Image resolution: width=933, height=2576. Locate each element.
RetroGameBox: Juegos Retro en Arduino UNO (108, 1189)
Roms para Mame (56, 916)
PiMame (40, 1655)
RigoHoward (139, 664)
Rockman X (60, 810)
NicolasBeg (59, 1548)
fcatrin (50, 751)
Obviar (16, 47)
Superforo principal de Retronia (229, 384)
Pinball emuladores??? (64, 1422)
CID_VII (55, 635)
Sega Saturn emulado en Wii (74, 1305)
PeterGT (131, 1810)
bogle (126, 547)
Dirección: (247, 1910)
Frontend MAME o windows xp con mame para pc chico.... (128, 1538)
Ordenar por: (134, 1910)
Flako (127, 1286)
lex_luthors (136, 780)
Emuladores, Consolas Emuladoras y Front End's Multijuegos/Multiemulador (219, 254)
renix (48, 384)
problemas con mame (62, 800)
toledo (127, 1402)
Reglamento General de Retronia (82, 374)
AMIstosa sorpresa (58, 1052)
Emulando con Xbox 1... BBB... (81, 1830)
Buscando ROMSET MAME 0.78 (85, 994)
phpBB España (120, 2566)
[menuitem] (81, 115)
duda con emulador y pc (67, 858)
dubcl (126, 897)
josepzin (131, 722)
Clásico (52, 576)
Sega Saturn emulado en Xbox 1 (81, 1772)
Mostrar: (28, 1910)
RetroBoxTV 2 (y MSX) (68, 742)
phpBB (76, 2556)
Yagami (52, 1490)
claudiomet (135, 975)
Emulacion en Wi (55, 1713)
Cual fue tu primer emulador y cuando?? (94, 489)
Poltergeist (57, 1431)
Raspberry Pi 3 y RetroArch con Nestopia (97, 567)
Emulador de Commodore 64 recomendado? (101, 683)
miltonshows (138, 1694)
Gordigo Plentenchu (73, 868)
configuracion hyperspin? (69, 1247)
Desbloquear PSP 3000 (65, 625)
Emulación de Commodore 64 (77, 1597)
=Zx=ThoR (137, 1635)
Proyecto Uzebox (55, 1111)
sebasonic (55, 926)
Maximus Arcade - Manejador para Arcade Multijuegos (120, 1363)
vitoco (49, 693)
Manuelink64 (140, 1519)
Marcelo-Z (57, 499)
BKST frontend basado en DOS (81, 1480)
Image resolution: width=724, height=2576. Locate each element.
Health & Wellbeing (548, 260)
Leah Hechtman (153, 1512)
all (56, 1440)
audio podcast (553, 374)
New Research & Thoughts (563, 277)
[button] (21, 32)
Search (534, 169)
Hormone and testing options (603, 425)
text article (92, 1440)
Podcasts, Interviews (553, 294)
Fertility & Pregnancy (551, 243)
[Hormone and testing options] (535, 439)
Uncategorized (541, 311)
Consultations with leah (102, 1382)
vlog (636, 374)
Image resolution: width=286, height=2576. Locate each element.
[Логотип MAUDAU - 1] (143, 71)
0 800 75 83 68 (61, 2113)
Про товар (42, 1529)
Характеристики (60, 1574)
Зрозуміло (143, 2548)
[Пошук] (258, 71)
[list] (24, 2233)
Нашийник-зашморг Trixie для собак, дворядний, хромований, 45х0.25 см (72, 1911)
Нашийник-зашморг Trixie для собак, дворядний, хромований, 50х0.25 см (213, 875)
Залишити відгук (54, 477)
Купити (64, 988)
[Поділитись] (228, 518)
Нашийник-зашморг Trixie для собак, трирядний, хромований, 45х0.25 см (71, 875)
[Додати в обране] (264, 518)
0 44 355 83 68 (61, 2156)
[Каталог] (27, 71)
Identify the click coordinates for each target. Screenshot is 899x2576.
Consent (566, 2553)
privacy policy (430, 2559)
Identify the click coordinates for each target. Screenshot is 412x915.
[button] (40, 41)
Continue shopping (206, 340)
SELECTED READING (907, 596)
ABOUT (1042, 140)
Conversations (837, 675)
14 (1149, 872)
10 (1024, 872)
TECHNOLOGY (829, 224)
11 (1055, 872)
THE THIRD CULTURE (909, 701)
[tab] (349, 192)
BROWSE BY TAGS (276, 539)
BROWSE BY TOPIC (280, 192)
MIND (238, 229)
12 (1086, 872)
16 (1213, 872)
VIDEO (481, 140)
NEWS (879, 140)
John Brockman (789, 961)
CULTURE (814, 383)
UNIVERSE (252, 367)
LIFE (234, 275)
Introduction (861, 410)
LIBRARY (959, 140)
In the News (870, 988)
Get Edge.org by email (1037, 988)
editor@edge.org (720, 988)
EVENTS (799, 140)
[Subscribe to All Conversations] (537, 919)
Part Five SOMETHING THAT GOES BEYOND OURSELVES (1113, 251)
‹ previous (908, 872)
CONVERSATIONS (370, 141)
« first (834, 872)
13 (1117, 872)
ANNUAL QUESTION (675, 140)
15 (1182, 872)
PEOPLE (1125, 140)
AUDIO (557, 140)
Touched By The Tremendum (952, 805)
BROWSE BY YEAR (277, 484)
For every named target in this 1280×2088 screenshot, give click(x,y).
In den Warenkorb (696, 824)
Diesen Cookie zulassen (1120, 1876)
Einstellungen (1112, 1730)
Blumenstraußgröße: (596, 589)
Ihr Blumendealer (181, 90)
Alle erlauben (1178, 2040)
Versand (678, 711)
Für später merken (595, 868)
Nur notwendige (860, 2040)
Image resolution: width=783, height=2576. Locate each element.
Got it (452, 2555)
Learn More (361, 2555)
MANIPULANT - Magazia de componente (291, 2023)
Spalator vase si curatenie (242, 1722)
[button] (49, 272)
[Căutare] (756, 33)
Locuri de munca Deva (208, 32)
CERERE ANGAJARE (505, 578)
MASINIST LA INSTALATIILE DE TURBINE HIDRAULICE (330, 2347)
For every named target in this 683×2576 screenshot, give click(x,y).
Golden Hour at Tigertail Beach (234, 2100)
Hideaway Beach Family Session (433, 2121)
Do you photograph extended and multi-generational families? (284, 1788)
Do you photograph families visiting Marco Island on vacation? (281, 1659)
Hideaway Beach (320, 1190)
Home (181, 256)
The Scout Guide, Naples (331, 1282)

* _WHAT TO DO_
Could you restate, word for word, the lines above from the one with "LIBRARY (959, 140)" to the one with "CONVERSATIONS (370, 141)", both included?

* _SOLUTION FOR THIS EXERCISE_
LIBRARY (959, 140)
In the News (870, 988)
Get Edge.org by email (1037, 988)
editor@edge.org (720, 988)
EVENTS (799, 140)
[Subscribe to All Conversations] (537, 919)
Part Five SOMETHING THAT GOES BEYOND OURSELVES (1113, 251)
‹ previous (908, 872)
CONVERSATIONS (370, 141)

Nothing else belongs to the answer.